In the last two posts, I have endeavored to present empirical data. Pragmatically one may easily recognize that:
1. Encryption is being used to secure data.
2. Breaches have occurred.
3. Readable data was acquired by those who don’t have a right to the data.
4. Conclusion: Encryption is failing to properly secure data.
Chapter 1 – the Challenge
Math is beautiful – I was enjoying the challenge, the possibilities, the patterns. When all is said and done, math and science is basically about patterns that can be interpreted and reproduced.After a few weeks, and more paper than I had ever used for “home work”, I had distilled the patterns down to one, that worked for all prime numbers except for the lonely, even numbered - prime number of “2”.

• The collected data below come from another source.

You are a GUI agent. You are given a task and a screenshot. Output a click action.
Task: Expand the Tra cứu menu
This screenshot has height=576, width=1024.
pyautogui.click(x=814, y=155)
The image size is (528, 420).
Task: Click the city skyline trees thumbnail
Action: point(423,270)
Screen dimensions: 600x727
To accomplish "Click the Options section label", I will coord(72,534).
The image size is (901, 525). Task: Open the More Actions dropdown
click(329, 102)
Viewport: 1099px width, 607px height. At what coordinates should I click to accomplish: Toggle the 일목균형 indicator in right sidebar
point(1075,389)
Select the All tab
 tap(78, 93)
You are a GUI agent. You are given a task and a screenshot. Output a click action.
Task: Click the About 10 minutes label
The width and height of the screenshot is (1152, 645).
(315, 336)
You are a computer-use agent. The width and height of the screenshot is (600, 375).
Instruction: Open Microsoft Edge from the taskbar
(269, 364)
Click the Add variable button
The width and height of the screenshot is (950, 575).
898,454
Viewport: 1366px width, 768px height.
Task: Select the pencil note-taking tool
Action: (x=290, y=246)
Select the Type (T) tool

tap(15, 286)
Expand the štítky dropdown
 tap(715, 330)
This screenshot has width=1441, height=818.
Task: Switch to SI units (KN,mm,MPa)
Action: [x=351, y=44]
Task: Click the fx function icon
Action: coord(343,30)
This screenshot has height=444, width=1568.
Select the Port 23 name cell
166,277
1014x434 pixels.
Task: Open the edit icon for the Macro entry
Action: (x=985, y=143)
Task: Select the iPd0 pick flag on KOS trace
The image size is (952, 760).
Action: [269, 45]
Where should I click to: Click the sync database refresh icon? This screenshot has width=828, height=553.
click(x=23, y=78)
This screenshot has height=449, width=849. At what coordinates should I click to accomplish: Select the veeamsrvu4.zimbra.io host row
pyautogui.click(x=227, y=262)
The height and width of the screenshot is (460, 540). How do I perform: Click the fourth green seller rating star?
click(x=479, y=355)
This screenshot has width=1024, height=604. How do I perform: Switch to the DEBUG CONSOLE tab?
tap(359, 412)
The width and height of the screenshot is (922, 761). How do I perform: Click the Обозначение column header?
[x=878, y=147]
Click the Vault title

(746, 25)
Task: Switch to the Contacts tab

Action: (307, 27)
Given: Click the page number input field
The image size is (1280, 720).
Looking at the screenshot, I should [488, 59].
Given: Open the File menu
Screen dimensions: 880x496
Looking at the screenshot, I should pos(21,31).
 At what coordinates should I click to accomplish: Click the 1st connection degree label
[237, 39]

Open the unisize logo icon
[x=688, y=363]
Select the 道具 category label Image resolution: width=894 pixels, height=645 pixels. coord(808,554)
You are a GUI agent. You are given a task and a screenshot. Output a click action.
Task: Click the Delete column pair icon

If I had understood back then “why” prime numbers were important, I wouldn’t have wasted another moment on “the technicality” of included “2” in the output produced by my prime number generator. Perhaps I thought like a lawyer, or a strategist, but I couldn’t take a chance that, omitting “2”, might ruin my chance of winning the reward.I approached Mr. Taylor at school during lunch. As a prelude to my bottom line, I advised him that I had the prime number generator, then asked how I go about claiming the $100,000.
At first he smirked as though I was pulling his leg with a sarcastic prank, then as he realized that I “wanted the money”, he arranged for me to see Dr. Harold Atkinson, the head of the math department at the University of Windsor.
Fellow classmates C. Collins and D. Girard translated this Prime Number generator into “WATFIV”, using those good ole punch cards and a large main frame computer. The printout included a large number of prime numbers as an early, pragmatically driven test of this prime number generator. These printouts along with the mathematical representation of the generator were brought to Dr. Atkinson.